**The problem**
Go through the data and retrieve each line that includes the string "will".

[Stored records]
=== Section Start ===
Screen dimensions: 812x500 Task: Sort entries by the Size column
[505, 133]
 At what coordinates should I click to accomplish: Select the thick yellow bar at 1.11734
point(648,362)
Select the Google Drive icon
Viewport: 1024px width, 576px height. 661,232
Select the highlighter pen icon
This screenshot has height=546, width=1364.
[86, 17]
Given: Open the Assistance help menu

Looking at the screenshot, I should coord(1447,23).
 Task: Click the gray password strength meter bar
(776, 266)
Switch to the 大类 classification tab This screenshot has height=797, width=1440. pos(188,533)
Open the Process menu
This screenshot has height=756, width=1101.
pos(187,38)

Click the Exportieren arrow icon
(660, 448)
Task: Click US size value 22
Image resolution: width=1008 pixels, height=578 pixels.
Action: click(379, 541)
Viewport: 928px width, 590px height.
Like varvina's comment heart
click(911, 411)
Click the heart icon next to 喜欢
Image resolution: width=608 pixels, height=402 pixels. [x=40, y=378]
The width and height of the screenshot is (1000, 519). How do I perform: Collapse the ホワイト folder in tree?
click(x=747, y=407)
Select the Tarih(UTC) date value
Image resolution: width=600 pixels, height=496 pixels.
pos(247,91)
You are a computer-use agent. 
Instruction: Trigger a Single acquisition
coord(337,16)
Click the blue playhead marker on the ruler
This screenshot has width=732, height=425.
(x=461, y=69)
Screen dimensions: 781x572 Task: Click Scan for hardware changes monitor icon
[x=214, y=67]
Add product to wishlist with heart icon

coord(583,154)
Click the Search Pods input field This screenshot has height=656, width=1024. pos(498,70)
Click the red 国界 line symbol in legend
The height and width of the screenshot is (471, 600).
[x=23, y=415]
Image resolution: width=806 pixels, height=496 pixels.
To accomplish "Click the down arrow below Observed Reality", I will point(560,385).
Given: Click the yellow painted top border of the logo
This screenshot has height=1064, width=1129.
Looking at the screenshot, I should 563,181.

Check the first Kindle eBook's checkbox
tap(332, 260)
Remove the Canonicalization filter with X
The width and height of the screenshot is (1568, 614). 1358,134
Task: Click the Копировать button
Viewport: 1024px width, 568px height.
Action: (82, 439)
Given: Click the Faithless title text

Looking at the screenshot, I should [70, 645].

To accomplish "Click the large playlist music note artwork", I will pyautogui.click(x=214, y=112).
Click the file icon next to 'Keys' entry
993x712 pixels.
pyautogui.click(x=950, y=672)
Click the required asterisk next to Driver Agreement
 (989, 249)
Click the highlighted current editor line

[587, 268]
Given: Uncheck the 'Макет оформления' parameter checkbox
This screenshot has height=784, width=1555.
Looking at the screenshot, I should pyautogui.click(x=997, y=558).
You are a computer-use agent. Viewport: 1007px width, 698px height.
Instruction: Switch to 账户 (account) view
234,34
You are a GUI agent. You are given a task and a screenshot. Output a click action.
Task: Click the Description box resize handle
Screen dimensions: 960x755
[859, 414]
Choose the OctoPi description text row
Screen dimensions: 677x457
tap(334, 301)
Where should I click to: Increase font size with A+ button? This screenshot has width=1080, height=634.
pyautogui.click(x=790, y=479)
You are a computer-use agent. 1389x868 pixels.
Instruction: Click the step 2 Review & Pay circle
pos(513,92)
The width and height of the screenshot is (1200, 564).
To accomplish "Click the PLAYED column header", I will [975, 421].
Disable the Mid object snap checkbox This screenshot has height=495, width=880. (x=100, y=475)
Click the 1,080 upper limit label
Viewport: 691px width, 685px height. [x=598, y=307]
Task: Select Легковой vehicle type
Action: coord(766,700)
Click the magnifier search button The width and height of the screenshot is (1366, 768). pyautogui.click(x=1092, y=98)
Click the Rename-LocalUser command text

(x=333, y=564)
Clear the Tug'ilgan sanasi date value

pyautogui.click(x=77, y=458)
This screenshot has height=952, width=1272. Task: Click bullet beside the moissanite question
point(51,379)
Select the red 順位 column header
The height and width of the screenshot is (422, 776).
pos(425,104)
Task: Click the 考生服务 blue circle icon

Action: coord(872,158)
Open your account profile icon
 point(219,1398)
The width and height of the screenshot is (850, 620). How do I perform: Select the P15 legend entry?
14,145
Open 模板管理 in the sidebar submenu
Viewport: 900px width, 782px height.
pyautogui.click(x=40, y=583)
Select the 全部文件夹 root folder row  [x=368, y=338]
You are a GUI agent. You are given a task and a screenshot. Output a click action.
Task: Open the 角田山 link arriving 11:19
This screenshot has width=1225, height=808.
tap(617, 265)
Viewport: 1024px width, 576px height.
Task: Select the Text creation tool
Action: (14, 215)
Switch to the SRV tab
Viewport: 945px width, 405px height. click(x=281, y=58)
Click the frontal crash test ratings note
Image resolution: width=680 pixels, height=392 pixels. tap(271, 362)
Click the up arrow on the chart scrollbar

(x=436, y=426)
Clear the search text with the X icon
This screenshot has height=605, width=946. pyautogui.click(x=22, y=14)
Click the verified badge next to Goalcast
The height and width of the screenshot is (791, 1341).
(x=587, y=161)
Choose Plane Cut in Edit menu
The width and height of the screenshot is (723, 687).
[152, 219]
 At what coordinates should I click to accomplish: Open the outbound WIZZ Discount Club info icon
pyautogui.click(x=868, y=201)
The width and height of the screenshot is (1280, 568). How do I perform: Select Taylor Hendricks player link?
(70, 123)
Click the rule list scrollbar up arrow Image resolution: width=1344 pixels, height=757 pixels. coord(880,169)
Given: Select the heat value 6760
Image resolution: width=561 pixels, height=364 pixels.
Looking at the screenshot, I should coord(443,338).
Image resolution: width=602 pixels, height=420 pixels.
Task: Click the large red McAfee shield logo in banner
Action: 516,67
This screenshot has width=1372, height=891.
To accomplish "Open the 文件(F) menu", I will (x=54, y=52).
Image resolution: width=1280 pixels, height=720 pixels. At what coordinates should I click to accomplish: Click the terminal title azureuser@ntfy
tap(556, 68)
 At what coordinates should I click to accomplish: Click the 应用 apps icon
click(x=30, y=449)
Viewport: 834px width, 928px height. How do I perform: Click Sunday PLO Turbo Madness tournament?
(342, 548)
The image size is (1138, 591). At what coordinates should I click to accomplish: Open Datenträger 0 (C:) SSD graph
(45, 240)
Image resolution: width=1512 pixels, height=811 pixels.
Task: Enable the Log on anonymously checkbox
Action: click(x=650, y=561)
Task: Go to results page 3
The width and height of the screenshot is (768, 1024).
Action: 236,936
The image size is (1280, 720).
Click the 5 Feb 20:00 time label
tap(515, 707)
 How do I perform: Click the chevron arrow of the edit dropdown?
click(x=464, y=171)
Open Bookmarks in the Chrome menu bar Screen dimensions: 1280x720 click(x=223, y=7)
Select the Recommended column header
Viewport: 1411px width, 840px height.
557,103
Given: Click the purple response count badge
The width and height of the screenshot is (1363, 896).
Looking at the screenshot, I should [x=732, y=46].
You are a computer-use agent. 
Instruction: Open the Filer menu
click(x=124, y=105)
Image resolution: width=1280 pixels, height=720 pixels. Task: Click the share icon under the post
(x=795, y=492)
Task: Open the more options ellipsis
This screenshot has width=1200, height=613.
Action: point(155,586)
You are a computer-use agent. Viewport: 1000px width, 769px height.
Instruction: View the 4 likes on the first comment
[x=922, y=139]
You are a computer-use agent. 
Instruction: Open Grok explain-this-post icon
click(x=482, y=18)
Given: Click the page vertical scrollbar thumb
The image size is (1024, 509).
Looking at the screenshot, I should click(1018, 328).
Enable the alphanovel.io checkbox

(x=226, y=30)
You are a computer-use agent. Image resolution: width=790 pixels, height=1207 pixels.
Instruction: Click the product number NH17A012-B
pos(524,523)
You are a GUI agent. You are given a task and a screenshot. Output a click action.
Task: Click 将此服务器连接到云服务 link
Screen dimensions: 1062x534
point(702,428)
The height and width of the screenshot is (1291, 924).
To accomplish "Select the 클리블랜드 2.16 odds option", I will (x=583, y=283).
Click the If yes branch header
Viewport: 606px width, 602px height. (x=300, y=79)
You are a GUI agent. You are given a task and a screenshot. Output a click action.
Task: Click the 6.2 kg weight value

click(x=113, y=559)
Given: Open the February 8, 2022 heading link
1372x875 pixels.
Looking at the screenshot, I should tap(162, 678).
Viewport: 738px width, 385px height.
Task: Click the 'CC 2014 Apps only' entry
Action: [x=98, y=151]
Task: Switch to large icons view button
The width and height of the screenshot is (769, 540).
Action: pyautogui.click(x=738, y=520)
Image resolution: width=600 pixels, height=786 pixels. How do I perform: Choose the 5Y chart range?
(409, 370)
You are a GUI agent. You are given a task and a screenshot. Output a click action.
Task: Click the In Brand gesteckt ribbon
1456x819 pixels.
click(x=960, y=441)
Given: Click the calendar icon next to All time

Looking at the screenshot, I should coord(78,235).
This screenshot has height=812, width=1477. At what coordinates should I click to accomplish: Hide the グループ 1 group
=== Section End ===
**Result below**
To accomplish "Click the down arrow below Observed Reality", I will point(560,385).
To accomplish "Click the large playlist music note artwork", I will pyautogui.click(x=214, y=112).
To accomplish "Click the PLAYED column header", I will [975, 421].
To accomplish "Open the 文件(F) menu", I will (x=54, y=52).
To accomplish "Select the 클리블랜드 2.16 odds option", I will (x=583, y=283).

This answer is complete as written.